Consider the following code:

[HttpGet("fileprovider")]
public void GetFileProvider()
{
    var fp = new PhysicalFileProvider(TempPath);
    fp.Watch("*.*");
}

PhysicalFileProvider is a managed class, so any instance is collected at the end of the request.

The following image shows the memory profile while invoking the fileprovider API continuously.

Chart showing a native memory leak

The preceding chart shows an obvious issue with the implementation of this class, as it keeps increasing memory usage. This result is a known problem tracked in GitHub dotnet/aspnetcore issue #844.

The same leak occurs in user code in the following scenarios:

  • Not releasing the class correctly
  • Forgetting to invoke the Dispose method of the dependent objects that should be disposed

Large object heap

Frequent memory allocation/free cycles result in fragmented memory, especially when allocating large chunks of memory. Objects are allocated in contiguous blocks of memory. To mitigate fragmentation, when the GC frees memory, it tries to defragment it. This process is called compaction. Compaction involves moving objects. Moving large objects imposes a performance penalty. For this reason, the GC creates a special memory zone for large objects, called the large object heap (LOH). Objects that are greater than 85,000 bytes (approximately 83 KB) are:

  • Placed on the LOH
  • Not compacted
  • Processed during Gen 2 collection

When the LOH is full, the GC triggers a Gen 2 collection.

  • Gen 2 collections are inherently slow.
  • They can incur the cost of triggering a collection on all other generations.

The following code compacts the LOH immediately:

GCSettings.LargeObjectHeapCompactionMode = GCLargeObjectHeapCompactionMode.CompactOnce;
GC.Collect();

For information on compacting the LOH, see the LargeObjectHeapCompactionMode property.

In containers that use .NET Core 3.0 or later, the LOH is automatically compacted.

The following API that illustrates this behavior:

[HttpGet("loh/{size=85000}")]
public int GetLOH1(int size)
{
   return new byte[size].Length;
}

The following chart shows the memory profile of calling the /api/loh/84975 endpoint, under maximum load:

Chart showing memory profile of allocating bytes

The following chart shows the memory profile of calling the /api/loh/84976 endpoint, allocating just one more byte:

Chart showing memory profile of allocating one more byte

Note

The byte[] structure has overhead bytes, which is why 84,976 bytes triggers the 85,000 limit.

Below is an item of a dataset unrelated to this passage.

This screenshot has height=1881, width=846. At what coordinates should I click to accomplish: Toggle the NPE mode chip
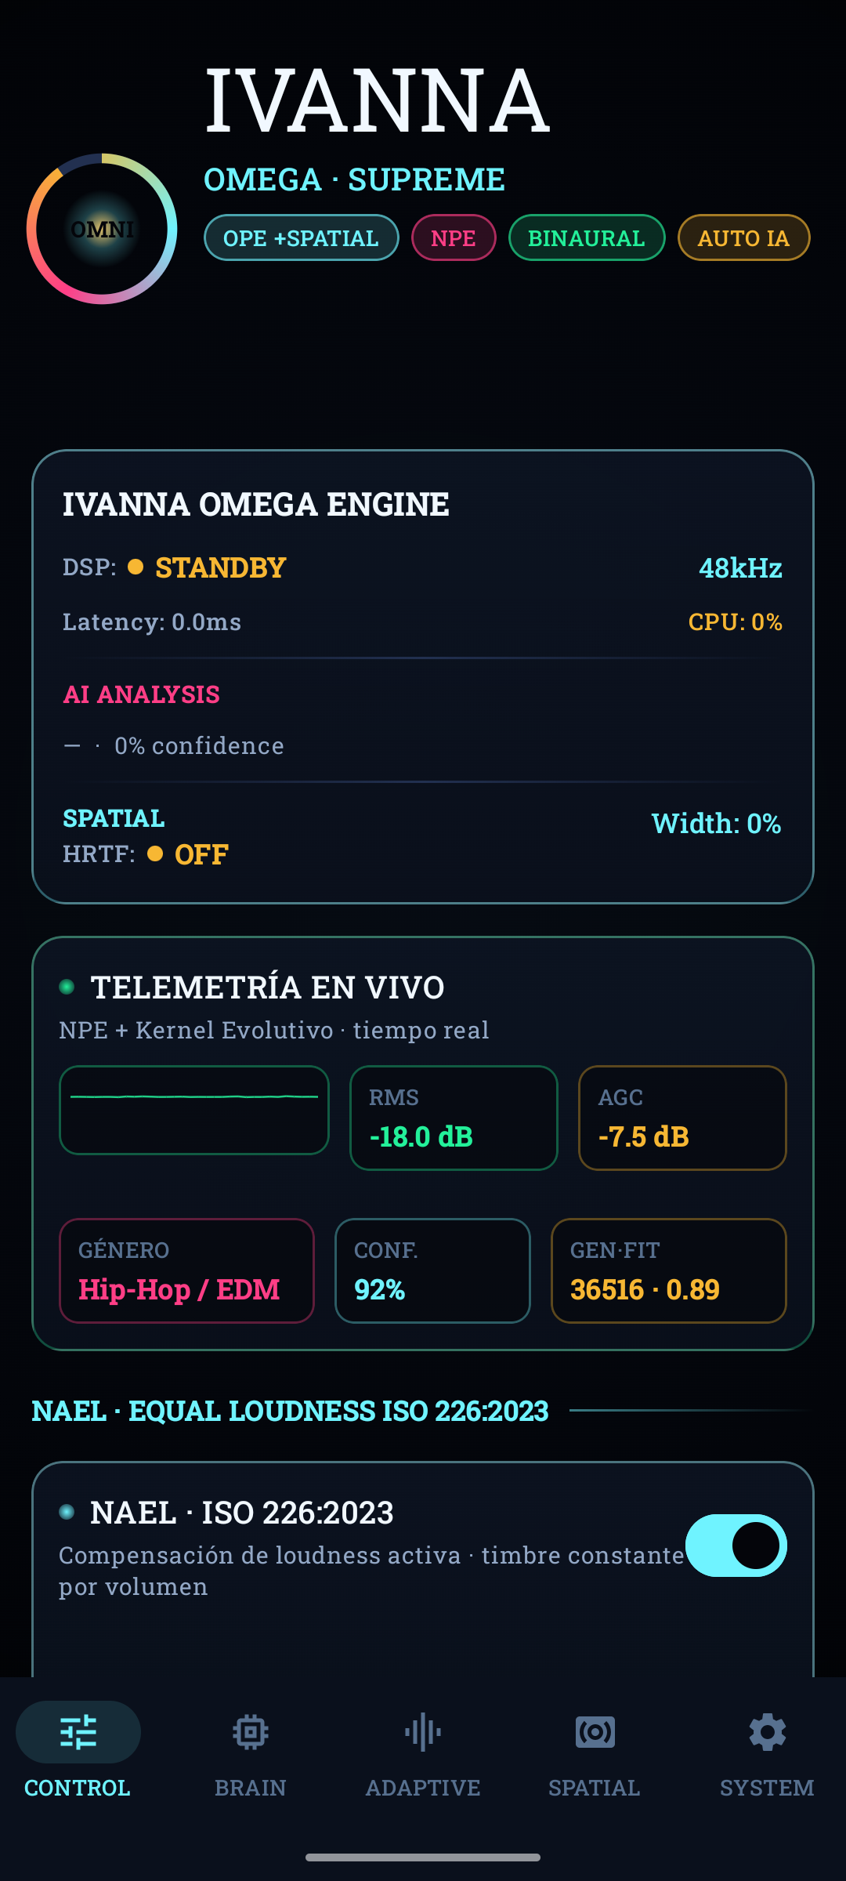454,237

Comparing the two preceding charts:

  • Working Set is similar for both scenarios, about 450 MB
  • Under LOH requests (84,975 bytes) show mostly Gen 0 collections
  • Over LOH requests generate constant Gen 2 collections, which are expensive. More CPU is required and throughput drops ~50%.

Temporary large objects are problematic because they cause Gen 2 collections.

For maximum performance, minimize the use of large objects. If possible, split up large objects. For example, Response Caching Middleware in ASP.NET Core splits the cache entries into blocks less than 85,000 bytes.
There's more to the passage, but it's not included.